India, China becoming core of global geo-politics: WTO chief

June 15, 2011 03:40 pm | Updated September 27, 2016 02:52 am IST - New Delhi

World Trade Organisation Director-General Pascal Lamy speaks during a session at the World Economic Forum on East Asia in Jakarta on Monday.

World Trade Organisation Director-General Pascal Lamy speaks during a session at the World Economic Forum on East Asia in Jakarta on Monday.

Nations which were on the periphery of the global landscape are becoming its core, thanks to the “unimaginable” role being played by fast-rising India, China and other emerging economies, WTO chief Pascal Lamy has said.

“With the change in the geo-political landscape, India, China and other emerging economies are playing a role which was unimaginable even 20 years ago,” Mr. Lamy said addressing the Panglaykim Memorial lecture in Jakarta on Tuesday.
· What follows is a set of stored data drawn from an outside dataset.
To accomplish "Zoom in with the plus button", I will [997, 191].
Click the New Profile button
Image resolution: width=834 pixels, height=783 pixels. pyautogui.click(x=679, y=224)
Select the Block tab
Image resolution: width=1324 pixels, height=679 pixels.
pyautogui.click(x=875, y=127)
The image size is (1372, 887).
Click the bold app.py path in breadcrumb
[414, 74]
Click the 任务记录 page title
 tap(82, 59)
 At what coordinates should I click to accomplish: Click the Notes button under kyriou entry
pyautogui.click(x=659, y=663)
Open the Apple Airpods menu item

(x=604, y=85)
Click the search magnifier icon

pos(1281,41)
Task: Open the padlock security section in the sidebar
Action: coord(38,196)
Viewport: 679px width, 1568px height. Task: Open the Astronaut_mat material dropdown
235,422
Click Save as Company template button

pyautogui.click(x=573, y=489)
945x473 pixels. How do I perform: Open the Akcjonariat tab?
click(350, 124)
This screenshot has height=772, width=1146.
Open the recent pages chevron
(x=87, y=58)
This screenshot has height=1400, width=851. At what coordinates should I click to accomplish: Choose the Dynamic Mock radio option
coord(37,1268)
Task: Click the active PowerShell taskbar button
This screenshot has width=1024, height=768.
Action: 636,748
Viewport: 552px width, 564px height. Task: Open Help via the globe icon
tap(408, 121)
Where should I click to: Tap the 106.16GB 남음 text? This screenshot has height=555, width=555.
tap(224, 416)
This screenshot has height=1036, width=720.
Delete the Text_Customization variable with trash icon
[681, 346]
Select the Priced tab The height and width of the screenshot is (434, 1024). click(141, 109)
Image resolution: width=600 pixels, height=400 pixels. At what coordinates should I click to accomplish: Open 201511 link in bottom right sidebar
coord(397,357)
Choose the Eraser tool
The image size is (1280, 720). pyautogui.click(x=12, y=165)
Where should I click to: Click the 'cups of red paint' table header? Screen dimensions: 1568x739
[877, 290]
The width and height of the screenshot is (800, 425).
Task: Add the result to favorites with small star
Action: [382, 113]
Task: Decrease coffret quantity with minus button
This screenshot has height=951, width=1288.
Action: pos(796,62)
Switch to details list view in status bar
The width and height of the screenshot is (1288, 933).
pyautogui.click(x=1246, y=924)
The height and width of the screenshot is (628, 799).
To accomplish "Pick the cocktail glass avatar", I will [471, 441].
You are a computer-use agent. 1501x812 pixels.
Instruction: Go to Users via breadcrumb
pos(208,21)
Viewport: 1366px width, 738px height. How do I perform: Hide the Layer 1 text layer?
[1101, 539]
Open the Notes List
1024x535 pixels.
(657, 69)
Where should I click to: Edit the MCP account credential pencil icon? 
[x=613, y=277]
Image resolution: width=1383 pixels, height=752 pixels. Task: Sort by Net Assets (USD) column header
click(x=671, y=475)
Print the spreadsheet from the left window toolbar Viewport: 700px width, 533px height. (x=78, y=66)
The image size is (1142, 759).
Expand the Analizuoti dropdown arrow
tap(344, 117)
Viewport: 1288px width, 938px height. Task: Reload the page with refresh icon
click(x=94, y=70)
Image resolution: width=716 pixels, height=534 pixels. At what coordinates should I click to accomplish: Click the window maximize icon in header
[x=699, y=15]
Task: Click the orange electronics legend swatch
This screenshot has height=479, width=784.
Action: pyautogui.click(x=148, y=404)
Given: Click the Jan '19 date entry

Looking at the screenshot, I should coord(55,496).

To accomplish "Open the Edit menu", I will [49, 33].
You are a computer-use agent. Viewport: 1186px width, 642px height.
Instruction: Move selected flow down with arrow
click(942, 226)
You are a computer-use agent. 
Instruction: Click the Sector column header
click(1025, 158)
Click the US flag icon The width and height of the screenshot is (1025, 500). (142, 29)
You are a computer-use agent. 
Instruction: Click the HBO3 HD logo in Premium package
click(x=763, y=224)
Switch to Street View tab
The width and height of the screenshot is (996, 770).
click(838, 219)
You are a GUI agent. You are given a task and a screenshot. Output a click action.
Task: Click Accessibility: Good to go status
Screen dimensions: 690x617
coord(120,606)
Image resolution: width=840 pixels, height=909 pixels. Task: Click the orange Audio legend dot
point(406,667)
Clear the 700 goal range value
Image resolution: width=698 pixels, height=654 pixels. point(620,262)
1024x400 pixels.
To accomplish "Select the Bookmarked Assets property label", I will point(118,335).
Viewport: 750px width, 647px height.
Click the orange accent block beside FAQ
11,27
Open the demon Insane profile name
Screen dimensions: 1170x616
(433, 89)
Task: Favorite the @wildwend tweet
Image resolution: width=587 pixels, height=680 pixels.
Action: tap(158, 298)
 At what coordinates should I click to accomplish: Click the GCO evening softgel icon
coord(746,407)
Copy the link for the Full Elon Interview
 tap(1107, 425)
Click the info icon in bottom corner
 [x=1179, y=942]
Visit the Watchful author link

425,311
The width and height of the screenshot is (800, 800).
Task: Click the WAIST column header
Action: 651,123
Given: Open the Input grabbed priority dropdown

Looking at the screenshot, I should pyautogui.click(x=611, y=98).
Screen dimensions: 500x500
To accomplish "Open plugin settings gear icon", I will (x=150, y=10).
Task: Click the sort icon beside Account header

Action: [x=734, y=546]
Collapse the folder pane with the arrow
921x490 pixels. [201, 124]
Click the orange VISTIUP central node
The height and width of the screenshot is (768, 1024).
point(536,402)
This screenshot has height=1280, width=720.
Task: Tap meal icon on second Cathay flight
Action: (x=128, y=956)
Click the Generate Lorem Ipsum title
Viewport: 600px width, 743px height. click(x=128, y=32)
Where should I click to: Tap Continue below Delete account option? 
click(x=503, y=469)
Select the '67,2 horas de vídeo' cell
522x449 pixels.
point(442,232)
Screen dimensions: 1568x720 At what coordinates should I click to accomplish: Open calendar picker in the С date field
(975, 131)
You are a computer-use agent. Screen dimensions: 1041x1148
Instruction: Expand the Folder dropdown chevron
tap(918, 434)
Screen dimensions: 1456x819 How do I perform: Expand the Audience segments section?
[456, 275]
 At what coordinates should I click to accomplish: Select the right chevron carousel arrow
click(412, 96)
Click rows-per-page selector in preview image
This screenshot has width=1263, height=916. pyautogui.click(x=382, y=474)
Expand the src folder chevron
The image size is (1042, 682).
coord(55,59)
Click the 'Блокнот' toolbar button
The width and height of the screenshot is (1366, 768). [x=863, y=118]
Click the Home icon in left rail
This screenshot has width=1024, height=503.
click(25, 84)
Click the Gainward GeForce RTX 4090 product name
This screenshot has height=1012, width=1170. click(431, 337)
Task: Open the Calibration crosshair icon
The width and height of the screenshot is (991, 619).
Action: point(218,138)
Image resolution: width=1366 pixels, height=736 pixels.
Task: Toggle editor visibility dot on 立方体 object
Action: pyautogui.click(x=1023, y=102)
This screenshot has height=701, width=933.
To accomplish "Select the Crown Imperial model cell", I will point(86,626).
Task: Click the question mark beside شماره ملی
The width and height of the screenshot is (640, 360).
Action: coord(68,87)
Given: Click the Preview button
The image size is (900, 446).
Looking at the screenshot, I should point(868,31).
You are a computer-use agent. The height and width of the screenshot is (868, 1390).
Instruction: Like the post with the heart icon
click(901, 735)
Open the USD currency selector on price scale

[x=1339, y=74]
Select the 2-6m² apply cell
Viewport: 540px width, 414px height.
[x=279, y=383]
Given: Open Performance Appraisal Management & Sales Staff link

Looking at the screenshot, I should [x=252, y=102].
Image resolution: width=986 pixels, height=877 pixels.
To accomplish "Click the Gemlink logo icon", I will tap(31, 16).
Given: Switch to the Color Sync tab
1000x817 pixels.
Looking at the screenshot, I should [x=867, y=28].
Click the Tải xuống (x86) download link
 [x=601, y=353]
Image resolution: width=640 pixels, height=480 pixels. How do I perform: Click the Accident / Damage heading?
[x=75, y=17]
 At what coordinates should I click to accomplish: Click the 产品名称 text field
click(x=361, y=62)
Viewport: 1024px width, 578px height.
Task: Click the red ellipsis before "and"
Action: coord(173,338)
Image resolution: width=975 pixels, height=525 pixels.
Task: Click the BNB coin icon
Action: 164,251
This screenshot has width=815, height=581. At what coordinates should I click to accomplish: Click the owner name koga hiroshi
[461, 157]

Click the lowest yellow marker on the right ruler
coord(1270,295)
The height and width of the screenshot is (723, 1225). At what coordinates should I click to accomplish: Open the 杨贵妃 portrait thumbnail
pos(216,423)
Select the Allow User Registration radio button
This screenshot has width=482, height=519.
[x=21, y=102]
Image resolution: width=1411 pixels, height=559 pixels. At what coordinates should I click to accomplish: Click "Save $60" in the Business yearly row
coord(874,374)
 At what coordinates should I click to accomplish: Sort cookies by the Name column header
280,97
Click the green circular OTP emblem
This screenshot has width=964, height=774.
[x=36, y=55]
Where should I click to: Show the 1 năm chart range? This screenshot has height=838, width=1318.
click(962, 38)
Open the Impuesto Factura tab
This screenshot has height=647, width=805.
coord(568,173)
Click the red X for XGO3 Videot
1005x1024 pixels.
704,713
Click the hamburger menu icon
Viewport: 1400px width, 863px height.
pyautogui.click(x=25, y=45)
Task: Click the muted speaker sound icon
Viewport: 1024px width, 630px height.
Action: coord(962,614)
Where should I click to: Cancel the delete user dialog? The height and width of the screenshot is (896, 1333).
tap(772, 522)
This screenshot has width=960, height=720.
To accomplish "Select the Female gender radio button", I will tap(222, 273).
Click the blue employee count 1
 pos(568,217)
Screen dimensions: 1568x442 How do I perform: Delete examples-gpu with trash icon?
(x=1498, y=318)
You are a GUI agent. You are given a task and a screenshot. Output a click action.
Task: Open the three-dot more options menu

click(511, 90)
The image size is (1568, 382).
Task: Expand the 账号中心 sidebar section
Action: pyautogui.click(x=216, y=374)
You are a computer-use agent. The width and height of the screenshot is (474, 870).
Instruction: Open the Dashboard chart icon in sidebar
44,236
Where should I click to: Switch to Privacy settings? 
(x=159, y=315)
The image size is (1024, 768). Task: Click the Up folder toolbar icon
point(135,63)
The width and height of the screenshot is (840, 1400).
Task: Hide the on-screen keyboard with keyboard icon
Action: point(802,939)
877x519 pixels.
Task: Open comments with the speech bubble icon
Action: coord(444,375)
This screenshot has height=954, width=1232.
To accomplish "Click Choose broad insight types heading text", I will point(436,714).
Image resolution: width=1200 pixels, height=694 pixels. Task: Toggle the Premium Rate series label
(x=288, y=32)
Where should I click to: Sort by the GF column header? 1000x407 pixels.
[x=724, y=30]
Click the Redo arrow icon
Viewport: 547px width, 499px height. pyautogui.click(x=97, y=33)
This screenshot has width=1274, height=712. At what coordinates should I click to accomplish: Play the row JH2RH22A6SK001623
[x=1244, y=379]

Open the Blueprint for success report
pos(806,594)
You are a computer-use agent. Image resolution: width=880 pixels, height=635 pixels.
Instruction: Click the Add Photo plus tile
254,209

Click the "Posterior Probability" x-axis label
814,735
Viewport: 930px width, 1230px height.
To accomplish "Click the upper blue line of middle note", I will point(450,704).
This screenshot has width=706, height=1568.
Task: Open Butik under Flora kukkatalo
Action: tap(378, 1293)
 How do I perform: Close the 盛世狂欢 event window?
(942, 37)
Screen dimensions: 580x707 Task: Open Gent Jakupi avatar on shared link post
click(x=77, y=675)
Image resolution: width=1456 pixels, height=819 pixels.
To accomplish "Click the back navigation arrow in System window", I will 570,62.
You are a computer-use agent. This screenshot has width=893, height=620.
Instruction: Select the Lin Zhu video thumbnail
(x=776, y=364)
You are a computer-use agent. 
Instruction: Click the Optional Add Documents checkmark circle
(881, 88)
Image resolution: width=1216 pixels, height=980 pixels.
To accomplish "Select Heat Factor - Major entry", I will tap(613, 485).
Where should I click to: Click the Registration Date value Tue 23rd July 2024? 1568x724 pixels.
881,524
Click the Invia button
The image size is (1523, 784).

He said in his speech, posted on the WTO website, that besides the key role being played by emerging economies like India and China, even smaller developing countries want a say in a system in which they have a growing stake.

“Over 3 billion people — in China, India, Indonesia and other developing countries — are achieving in a generation what it took the West a century or more to achieve. This alone stands as the most significant economic event in history,” the WTO chief has said.

Quoting economic commentator Martin Wolfe, Mr. Lamy said, “The periphery is becoming the core and the core is becoming the periphery.”

Globalisation has both enabled — and rewarded — a shift in production, investment and technology to emerging economies, he said.

While the U.S. remains a key player, “It is no longer dominant”, according to Mr. Lamy. The simple — even simplistic — North-South divide has given way to a more complex world of many different Souths and many different Norths. This multi-polar system is much more “democratic” than the old post-war order.

The days when a single or a few countries could design and direct the international system are gone. “Yet the old powers are cautious to share centre stage — and worried about decline — while the new powers are timid in sharing responsibility,” the WTO chief remarked.